[start of SUPPLIED PASSAGE]

Shipshape 1111
Urban legend is the phrase that comes to mind. The owner of a car audio shop sent his best guys — car audio installers — to pimp out his new 40-something express cruiser. Not knowing any better, the pair pulled power for multiple speaker amplifiers from two heavy-cabled isolated power feeds — the circuits for electronic engine controls. As Captain Audio was docking at a dockside watering hole, he cranked his tunes. Those amps sucked power, and the resulting voltage drop locked his engines in neutral. He collided with the dock and other boats, providing far more of a thump than just the deep bass he’d expected.
Urban legend or not, that scenario is completely plausible. Boats have become increasingly dependent upon both electricity and electronics, so ensuring proper work by knowledgeable technicians is more critical today than ever. A good thing for boaters everywhere, the American Boat and Yacht Council and National Marine Electronics Association publish standards for the quality of work and certify the technicians to avoid problems.
So where does one standard leave off and the other begin? “A great example is a VHF radio,” says David Gratton, president of Martek Marine Electronics and current NMEA board chairman. “ABYC gets power to the radio, but NMEA looks at the effective radiated power making it out of the antenna.”
ABYC specifies not more than a 3 percent voltage drop to critical equipment. (Noncritical circuits are allowed 10 percent voltage drop.) NMEA specifies not only proper voltage at the radio when the microphone is keyed, but also the length and diameter of coaxial antenna cable to ensure that no more than 3 decibels of signal are lost from radio to antenna, as well as placement of the antenna.
“We’re both saying the same thing, but for different reasons,” Gratton says. “ABYC says you need a certain size wire for a given length so the wire won’t burn up. NMEA says you need a certain size wire and other things as well so that the radio works the way the manufacturer intended.”

[end of SUPPLIED PASSAGE]

# WHAT THIS TASK INVOLVES
According to the article on boat electrical standards, what maximum voltage drop does ABYC allow for noncritical circuits?

[start of INFORMATION SUPPLIED]

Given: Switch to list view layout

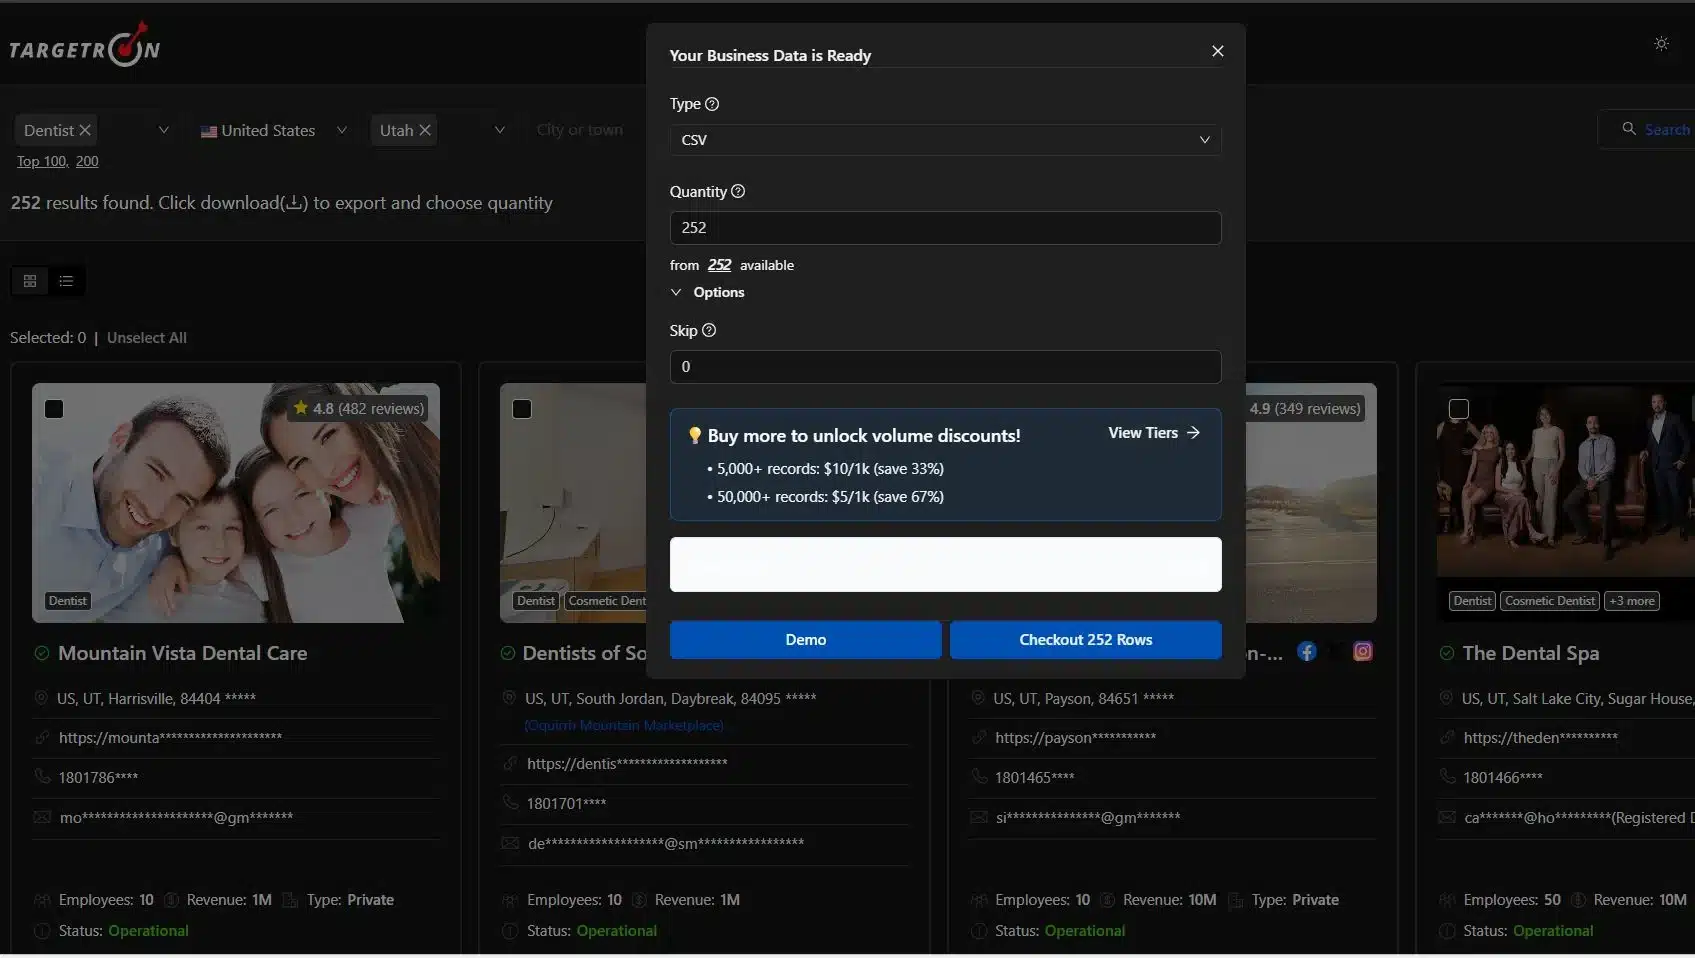Looking at the screenshot, I should [x=66, y=281].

[end of INFORMATION SUPPLIED]

# EXPECTED ANSWER
10 percent